Data section start

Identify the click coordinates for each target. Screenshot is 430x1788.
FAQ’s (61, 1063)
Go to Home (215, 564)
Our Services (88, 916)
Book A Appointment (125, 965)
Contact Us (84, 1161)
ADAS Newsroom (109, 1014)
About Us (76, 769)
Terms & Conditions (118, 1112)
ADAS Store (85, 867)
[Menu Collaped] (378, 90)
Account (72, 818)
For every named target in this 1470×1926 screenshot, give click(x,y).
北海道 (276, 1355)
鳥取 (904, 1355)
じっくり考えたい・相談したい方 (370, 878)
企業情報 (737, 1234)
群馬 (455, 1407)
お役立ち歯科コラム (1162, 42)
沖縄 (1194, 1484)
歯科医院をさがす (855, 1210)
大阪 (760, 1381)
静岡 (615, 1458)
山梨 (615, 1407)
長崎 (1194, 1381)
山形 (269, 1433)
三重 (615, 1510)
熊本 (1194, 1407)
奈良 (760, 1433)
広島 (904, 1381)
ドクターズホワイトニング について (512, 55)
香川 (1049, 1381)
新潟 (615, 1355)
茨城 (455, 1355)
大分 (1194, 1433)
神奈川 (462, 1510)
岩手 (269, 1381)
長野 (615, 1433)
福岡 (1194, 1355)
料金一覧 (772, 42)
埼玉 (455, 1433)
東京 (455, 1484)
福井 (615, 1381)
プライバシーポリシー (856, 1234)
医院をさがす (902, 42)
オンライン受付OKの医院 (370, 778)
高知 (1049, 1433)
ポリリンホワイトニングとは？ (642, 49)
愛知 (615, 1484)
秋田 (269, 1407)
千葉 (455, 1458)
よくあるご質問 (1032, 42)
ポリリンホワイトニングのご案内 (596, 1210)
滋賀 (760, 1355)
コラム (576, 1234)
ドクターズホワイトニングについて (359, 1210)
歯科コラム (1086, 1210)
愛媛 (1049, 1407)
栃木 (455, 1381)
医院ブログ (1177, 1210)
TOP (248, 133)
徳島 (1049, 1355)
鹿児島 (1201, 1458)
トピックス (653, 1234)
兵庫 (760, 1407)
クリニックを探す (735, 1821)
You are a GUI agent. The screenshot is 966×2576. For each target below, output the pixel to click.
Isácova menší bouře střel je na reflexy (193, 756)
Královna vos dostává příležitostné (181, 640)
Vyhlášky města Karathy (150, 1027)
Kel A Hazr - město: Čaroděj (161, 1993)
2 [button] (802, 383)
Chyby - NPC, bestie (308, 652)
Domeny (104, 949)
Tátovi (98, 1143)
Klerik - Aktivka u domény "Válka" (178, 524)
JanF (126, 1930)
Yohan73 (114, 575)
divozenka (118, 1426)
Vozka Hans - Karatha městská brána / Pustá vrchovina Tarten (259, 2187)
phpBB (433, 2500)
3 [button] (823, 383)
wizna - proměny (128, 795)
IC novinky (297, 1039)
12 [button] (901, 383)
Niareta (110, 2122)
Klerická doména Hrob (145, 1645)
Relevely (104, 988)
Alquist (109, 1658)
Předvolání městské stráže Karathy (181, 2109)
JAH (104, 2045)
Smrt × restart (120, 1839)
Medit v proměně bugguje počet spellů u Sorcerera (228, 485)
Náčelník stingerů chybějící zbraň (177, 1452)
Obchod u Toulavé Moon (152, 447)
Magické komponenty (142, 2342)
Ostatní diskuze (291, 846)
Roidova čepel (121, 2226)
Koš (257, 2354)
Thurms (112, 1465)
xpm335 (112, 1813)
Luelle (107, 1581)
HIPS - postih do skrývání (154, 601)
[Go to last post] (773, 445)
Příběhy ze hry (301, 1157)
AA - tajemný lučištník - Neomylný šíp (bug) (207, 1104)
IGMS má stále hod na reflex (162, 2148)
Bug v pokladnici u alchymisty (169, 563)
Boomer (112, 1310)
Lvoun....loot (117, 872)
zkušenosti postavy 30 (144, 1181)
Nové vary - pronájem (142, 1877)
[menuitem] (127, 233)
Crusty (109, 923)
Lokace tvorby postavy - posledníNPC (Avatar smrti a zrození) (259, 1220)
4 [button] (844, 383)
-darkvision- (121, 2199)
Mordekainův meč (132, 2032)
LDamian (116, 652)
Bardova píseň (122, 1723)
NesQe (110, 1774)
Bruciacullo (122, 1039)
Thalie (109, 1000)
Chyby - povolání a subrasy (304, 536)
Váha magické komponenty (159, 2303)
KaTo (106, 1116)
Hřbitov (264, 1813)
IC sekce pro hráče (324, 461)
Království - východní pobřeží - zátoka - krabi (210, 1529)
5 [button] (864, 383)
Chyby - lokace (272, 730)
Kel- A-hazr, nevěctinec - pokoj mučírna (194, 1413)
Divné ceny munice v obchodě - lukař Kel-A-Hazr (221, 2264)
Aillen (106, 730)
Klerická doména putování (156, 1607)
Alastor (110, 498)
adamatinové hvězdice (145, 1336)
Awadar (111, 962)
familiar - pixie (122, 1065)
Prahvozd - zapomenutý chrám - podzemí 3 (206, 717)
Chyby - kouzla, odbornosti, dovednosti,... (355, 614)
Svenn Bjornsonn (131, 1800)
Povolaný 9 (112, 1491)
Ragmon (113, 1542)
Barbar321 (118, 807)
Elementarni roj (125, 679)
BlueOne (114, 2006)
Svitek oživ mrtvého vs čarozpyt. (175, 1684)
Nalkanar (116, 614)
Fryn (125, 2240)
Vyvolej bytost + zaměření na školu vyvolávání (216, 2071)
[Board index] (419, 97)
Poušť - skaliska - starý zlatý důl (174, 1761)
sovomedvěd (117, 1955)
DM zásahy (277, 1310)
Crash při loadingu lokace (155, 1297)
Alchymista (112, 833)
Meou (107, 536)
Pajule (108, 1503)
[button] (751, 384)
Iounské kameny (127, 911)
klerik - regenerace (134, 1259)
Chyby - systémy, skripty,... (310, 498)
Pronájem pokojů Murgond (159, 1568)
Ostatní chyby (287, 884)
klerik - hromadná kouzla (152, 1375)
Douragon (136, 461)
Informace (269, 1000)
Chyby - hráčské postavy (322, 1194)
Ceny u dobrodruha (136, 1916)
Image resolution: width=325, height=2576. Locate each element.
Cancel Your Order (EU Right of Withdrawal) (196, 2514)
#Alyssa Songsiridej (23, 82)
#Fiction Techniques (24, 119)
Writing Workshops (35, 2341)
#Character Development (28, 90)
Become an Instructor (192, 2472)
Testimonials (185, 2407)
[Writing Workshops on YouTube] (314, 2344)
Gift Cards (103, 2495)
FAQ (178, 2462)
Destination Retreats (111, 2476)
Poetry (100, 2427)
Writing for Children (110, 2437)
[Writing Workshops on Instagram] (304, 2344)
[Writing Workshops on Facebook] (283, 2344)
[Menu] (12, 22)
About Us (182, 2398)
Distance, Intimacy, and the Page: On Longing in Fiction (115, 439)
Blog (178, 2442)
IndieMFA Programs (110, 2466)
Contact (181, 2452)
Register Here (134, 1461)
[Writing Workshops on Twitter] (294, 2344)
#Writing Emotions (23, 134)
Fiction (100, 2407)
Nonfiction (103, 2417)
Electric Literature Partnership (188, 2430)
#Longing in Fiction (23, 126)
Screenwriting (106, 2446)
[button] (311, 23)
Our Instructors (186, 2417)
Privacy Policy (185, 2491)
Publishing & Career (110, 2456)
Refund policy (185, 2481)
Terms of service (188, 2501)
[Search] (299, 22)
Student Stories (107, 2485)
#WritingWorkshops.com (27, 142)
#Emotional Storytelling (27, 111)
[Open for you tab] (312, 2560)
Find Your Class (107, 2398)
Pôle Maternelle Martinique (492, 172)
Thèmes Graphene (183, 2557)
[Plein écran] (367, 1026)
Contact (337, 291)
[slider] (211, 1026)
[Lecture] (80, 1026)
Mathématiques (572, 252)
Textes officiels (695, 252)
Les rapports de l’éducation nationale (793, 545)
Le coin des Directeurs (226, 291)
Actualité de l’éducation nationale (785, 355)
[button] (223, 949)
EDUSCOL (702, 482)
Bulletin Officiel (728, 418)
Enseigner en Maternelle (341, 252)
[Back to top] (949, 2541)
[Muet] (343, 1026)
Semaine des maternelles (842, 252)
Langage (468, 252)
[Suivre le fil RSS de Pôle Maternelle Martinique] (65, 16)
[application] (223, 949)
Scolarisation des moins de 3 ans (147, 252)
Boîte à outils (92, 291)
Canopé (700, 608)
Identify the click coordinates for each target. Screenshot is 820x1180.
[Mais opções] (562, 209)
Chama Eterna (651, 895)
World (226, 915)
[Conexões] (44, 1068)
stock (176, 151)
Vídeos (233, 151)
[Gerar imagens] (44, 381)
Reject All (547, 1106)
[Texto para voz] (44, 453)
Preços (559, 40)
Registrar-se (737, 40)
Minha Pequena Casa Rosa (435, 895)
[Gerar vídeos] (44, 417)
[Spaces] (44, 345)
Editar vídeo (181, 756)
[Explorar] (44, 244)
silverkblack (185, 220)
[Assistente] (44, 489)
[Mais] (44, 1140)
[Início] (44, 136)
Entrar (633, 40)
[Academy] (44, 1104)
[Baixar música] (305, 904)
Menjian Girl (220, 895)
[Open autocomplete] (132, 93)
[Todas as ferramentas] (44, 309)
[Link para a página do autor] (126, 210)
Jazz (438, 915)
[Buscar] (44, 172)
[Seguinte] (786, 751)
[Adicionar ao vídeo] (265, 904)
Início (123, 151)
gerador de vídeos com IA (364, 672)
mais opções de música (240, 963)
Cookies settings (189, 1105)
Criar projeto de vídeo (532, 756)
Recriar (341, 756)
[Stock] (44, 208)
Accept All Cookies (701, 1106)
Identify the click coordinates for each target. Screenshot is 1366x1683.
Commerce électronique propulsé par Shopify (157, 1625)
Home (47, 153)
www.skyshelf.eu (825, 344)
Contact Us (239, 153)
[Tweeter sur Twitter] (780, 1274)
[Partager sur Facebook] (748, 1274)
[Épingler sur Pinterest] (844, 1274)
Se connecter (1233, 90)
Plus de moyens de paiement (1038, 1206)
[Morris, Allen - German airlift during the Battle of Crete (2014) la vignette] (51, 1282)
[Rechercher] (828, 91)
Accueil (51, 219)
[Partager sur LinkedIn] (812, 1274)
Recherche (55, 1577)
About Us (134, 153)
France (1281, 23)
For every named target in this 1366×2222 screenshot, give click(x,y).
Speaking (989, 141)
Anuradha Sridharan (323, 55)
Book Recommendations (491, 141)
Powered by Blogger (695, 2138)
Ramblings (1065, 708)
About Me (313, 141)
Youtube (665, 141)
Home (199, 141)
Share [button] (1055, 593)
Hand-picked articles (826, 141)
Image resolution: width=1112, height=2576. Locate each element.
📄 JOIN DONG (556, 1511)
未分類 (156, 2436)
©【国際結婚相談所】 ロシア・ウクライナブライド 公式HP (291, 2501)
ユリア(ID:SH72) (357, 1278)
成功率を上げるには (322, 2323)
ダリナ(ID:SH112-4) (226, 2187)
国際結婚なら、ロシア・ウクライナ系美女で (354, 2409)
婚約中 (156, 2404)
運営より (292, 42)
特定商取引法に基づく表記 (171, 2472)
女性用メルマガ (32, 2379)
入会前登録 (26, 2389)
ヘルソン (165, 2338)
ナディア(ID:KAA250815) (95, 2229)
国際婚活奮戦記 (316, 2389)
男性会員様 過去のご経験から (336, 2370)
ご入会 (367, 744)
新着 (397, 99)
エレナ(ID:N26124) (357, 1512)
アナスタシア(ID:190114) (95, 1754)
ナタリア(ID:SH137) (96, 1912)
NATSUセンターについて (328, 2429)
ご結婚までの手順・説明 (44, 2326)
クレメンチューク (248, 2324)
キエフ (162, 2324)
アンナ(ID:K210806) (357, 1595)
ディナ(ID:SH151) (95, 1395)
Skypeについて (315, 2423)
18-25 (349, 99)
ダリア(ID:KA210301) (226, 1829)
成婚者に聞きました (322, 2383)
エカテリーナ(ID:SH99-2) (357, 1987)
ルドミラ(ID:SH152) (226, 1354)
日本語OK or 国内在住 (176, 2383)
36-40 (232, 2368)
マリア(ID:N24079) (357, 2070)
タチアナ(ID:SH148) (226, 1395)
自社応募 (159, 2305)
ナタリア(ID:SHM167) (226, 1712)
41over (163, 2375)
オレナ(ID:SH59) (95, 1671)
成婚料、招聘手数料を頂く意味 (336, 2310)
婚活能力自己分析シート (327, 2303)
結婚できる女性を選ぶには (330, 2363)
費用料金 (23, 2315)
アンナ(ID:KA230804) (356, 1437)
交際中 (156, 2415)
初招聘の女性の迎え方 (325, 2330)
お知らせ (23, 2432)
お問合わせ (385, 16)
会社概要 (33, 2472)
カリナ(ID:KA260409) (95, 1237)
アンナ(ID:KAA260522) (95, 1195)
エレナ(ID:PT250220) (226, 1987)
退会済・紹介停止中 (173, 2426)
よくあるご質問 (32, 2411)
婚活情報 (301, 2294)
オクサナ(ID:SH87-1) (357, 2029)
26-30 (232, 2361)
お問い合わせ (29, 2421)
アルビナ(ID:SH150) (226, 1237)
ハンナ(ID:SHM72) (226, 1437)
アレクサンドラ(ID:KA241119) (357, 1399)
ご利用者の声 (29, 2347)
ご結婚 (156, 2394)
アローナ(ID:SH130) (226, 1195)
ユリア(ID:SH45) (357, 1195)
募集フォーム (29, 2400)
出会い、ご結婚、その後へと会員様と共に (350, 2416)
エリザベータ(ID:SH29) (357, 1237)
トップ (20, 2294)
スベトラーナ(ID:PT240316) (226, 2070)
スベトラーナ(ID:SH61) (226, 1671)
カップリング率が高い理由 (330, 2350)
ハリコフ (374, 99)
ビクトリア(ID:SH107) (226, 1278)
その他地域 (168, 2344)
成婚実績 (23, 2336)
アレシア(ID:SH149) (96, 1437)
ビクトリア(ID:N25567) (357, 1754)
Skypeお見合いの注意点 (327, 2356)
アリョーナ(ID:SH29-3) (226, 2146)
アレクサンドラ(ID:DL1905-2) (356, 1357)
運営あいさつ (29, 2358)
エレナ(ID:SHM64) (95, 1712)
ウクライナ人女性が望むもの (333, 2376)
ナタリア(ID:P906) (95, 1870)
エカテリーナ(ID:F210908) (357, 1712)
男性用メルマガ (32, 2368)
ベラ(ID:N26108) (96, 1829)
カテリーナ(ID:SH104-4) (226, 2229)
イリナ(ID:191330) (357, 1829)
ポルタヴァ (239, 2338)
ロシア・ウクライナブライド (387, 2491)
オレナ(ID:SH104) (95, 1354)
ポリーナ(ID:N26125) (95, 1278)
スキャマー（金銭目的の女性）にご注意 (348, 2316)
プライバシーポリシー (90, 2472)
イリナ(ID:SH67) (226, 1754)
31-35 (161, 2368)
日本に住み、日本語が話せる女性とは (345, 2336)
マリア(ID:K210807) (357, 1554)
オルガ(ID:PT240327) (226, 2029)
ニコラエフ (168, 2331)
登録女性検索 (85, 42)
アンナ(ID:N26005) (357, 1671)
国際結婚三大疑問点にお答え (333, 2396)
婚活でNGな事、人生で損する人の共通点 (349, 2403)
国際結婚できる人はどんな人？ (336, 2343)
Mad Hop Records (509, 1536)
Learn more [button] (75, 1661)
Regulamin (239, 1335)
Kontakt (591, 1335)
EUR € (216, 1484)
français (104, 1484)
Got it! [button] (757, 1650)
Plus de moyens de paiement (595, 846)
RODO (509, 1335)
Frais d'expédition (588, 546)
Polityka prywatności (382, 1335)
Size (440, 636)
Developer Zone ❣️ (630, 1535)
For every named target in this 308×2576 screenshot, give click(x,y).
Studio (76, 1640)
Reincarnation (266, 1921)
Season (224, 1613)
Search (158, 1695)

Data section end

_Work request_.
Take the lines above from the one containing "Account (72, 818)" down to the one containing "Obchod u Toulavé Moon (152, 447)", and transcribe them exactly, both ends included.

_Result below_.
Account (72, 818)
For every named target in this 1470×1926 screenshot, give click(x,y).
北海道 (276, 1355)
鳥取 (904, 1355)
じっくり考えたい・相談したい方 (370, 878)
企業情報 (737, 1234)
群馬 (455, 1407)
お役立ち歯科コラム (1162, 42)
沖縄 (1194, 1484)
歯科医院をさがす (855, 1210)
大阪 (760, 1381)
静岡 (615, 1458)
山梨 (615, 1407)
長崎 (1194, 1381)
山形 (269, 1433)
三重 (615, 1510)
熊本 (1194, 1407)
奈良 (760, 1433)
広島 (904, 1381)
ドクターズホワイトニング について (512, 55)
香川 (1049, 1381)
新潟 (615, 1355)
茨城 (455, 1355)
大分 (1194, 1433)
神奈川 (462, 1510)
岩手 (269, 1381)
長野 (615, 1433)
福岡 (1194, 1355)
料金一覧 (772, 42)
埼玉 (455, 1433)
東京 (455, 1484)
福井 (615, 1381)
プライバシーポリシー (856, 1234)
医院をさがす (902, 42)
オンライン受付OKの医院 (370, 778)
高知 (1049, 1433)
ポリリンホワイトニングとは？ (642, 49)
愛知 (615, 1484)
秋田 (269, 1407)
千葉 (455, 1458)
よくあるご質問 (1032, 42)
ポリリンホワイトニングのご案内 (596, 1210)
滋賀 (760, 1355)
コラム (576, 1234)
ドクターズホワイトニングについて (359, 1210)
歯科コラム (1086, 1210)
愛媛 (1049, 1407)
栃木 (455, 1381)
医院ブログ (1177, 1210)
TOP (248, 133)
徳島 (1049, 1355)
鹿児島 (1201, 1458)
トピックス (653, 1234)
兵庫 (760, 1407)
クリニックを探す (735, 1821)
You are a GUI agent. The screenshot is 966×2576. For each target below, output the pixel to click.
Isácova menší bouře střel je na reflexy (193, 756)
Královna vos dostává příležitostné (181, 640)
Vyhlášky města Karathy (150, 1027)
Kel A Hazr - město: Čaroděj (161, 1993)
2 [button] (802, 383)
Chyby - NPC, bestie (308, 652)
Domeny (104, 949)
Tátovi (98, 1143)
Klerik - Aktivka u domény "Válka" (178, 524)
JanF (126, 1930)
Yohan73 (114, 575)
divozenka (118, 1426)
Vozka Hans - Karatha městská brána / Pustá vrchovina Tarten (259, 2187)
phpBB (433, 2500)
3 [button] (823, 383)
wizna - proměny (128, 795)
IC novinky (297, 1039)
12 [button] (901, 383)
Niareta (110, 2122)
Klerická doména Hrob (145, 1645)
Relevely (104, 988)
Alquist (109, 1658)
Předvolání městské stráže Karathy (181, 2109)
JAH (104, 2045)
Smrt × restart (120, 1839)
Medit v proměně bugguje počet spellů u Sorcerera (228, 485)
Náčelník stingerů chybějící zbraň (177, 1452)
Obchod u Toulavé Moon (152, 447)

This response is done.